New Form 27: Bundling Patents Made Easier?
There’s another important change to Form 27.
It says that a single form can be filed for multiple related patents held by the same patent holder. This can be done in cases where the patent holder cannot determine the approximate revenue or value from a patented invention from other related patents.
This will disproportionately benefit patent holders who engage in portfolio licensing, especially in the telecom sector, Reddy said.

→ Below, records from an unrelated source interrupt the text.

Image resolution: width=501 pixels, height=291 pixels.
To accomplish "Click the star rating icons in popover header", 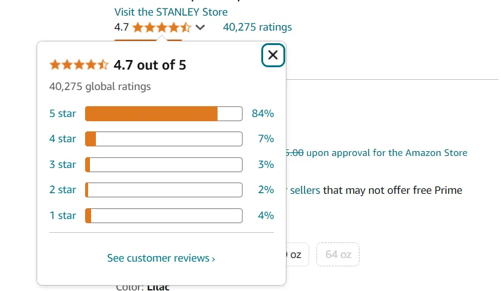I will (79, 65).
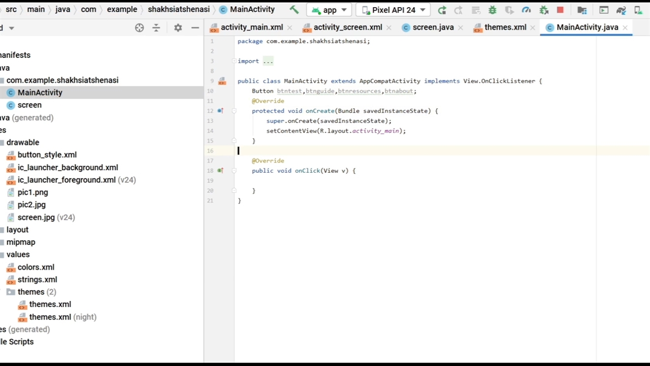Collapse the onCreate method fold marker
Screen dimensions: 650x366
(x=234, y=111)
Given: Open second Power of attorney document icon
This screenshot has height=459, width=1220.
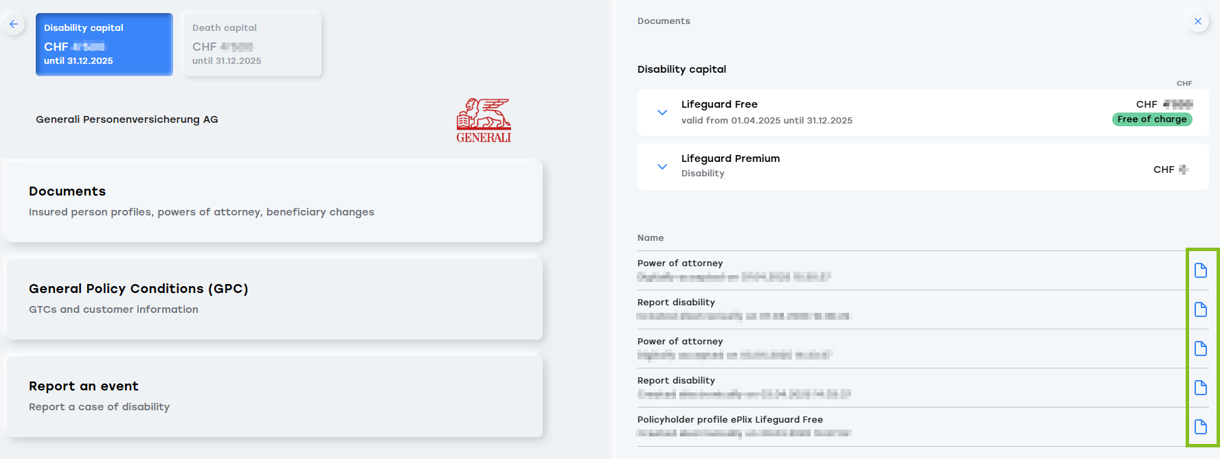Looking at the screenshot, I should coord(1201,349).
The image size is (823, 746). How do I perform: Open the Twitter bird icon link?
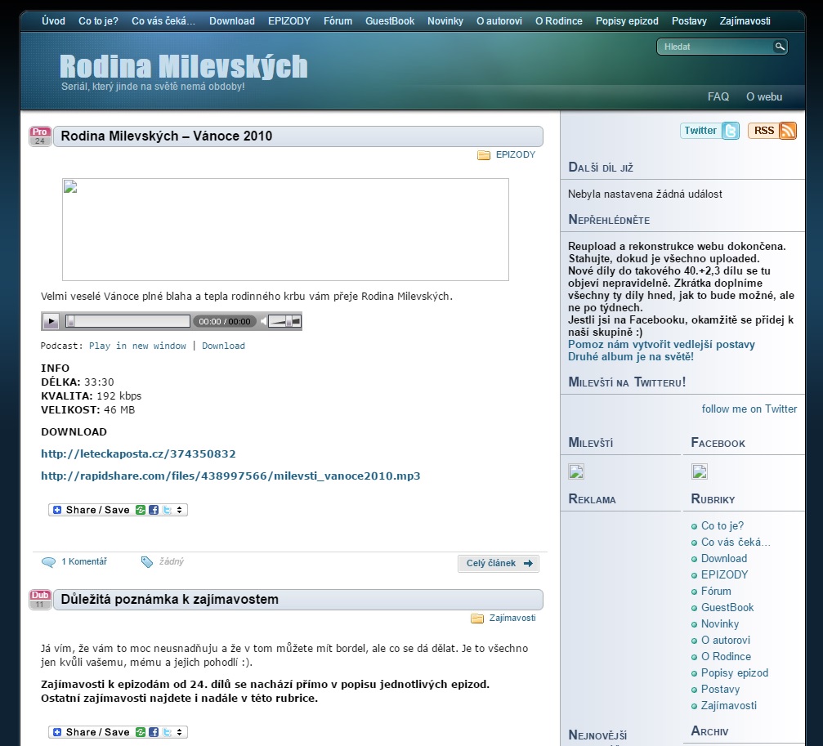(730, 131)
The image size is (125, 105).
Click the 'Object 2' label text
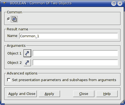[x=15, y=63]
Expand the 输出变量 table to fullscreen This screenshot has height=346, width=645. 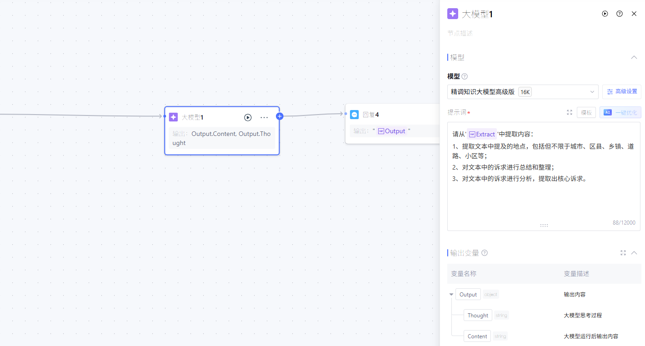pyautogui.click(x=623, y=253)
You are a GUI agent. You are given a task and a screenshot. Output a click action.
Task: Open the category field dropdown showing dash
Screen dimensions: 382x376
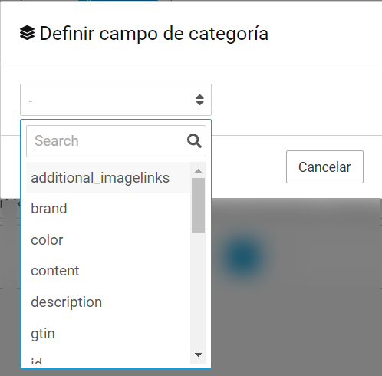click(116, 100)
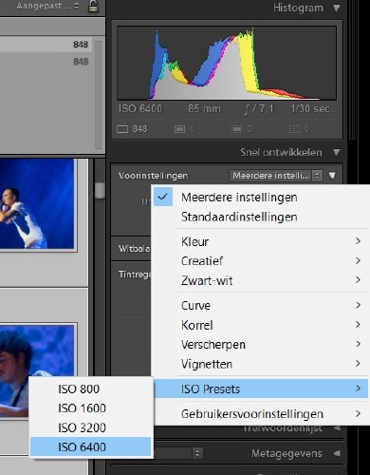Expand the Metagegevens panel arrow

(337, 453)
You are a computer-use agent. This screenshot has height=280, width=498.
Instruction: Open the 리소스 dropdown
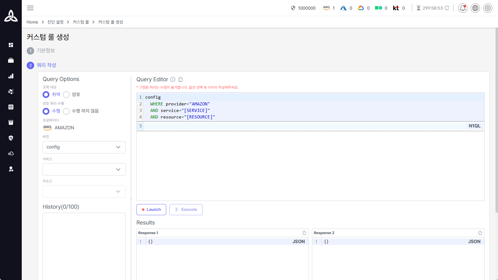84,192
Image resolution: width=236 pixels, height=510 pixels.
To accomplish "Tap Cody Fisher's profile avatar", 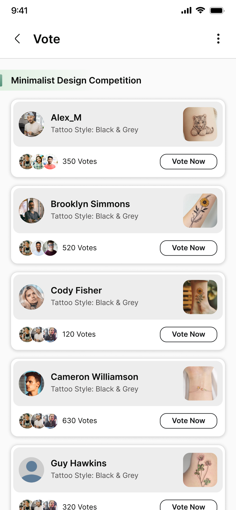I will coord(31,297).
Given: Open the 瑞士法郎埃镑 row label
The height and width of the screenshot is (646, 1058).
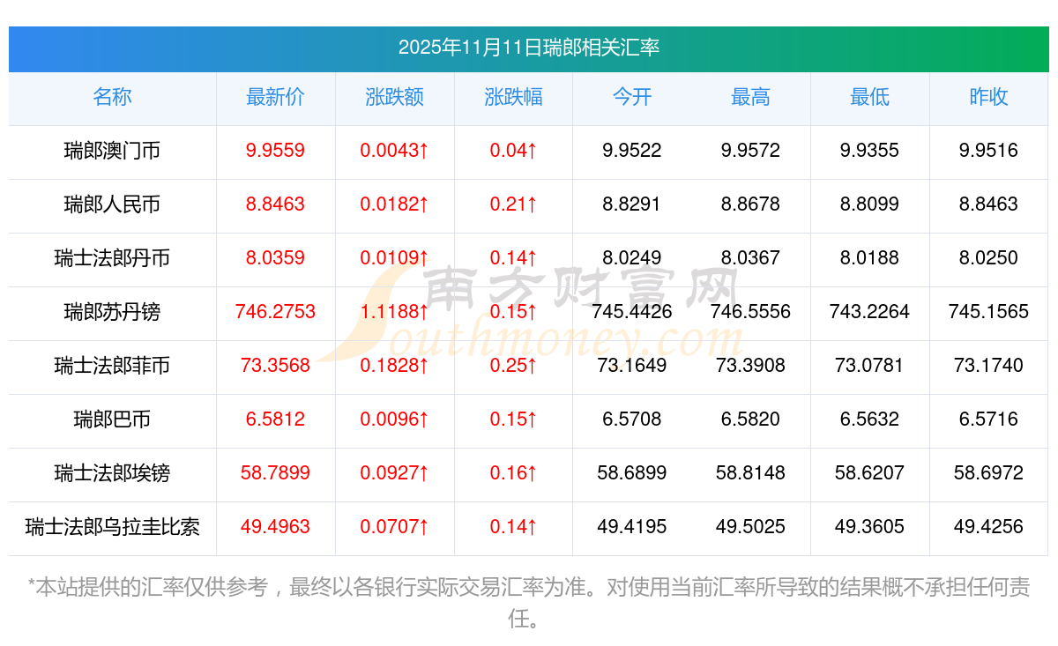Looking at the screenshot, I should tap(112, 473).
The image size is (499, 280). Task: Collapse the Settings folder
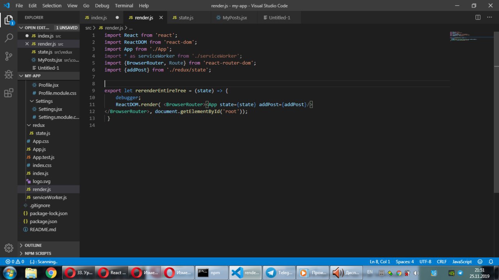[x=44, y=101]
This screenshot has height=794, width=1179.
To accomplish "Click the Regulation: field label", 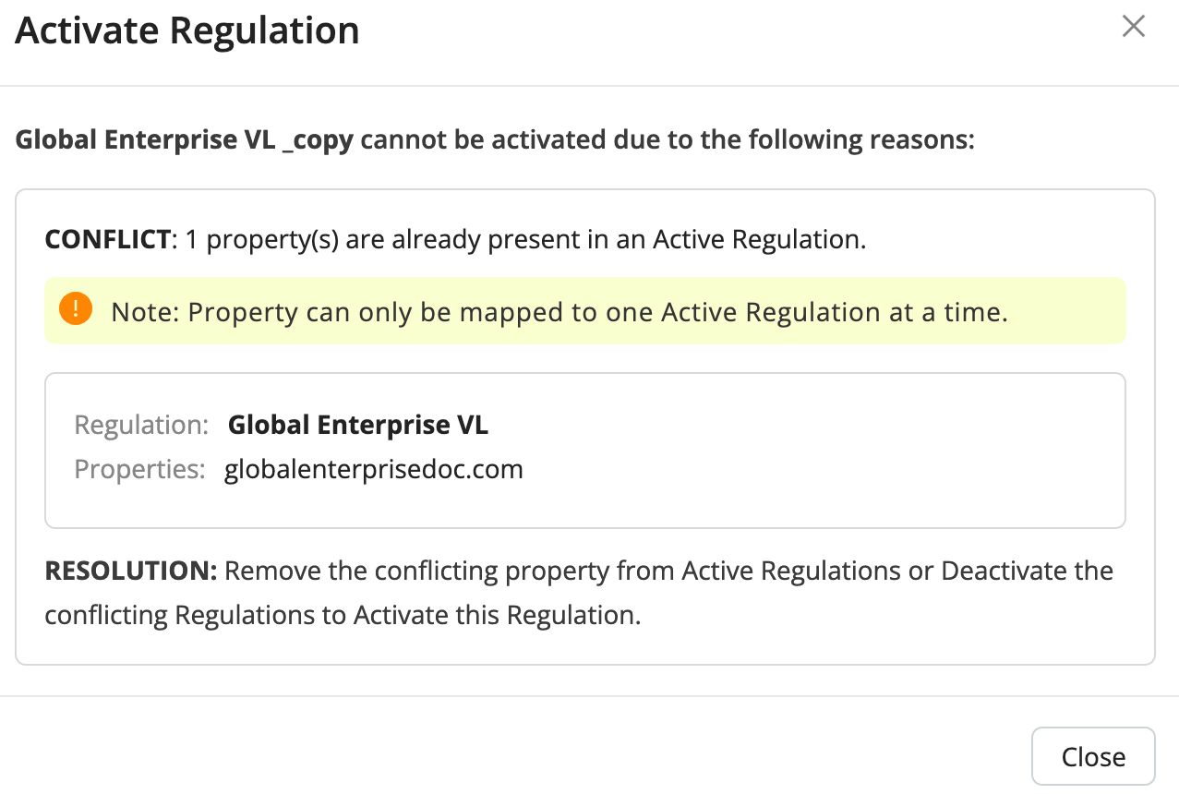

If you cannot determine the value accrued from a particular invention, you shouldn’t hold the patent in the first place. Most disputes on standard essential patents are around royalty rates. In a bundled offering, you can’t distinguish the value of a useful patent from a not-so useful one.T Prashant Reddy, Advocate
This just makes it easier for companies in the telecom space to bundle patents. “If the government insisted that you have to value each patent separately, determining rates based on their usefulness would be much easier. They’ve just made this process murkier,” he explained.
Reddy also pointed to usefulness of this commercial data for the anti-trust regulator to determine abuse of dominance by patent holders.
But Subramaniam pointed to valuation challenges where patents are inter-related.
A single product, for example, a cell phone may be protected by a bouquet of patents for its individual components such as the chip, transmitter, transceiver, combination of hardware and software etc., although the cell phone itself may not be protected by any patent, he explained. In such a situation, he pointed out, it’s difficult to assess the quantum of sales in terms of value in rupees for each individual component.
It gets more complicated when some parts are manufactured locally, some are licensed to different licensees, some are imported, yet the cost of the final product may not just depend only upon the patented technology. Even the underlying software, algorithm and the brand (none of which are patent eligible subject matter) would play an important role in the final cost.Hari Subramaniam, Founder and Managing Partner, Subramaniam & Associates
Even if the value could be assessed, a patent holder would have to part with some very sensitive and vital confidential information, which its competitors would be delighted to lay their hands on.
“The net effect would be that a patent holder would be compelled to share his sensitive, proprietary information, while someone, who has never done any research, not only gets to keep his sensitive information a secret, but gets free access to sensitive information—which, in my opinion, would be rather unfair,” Subramaniam said.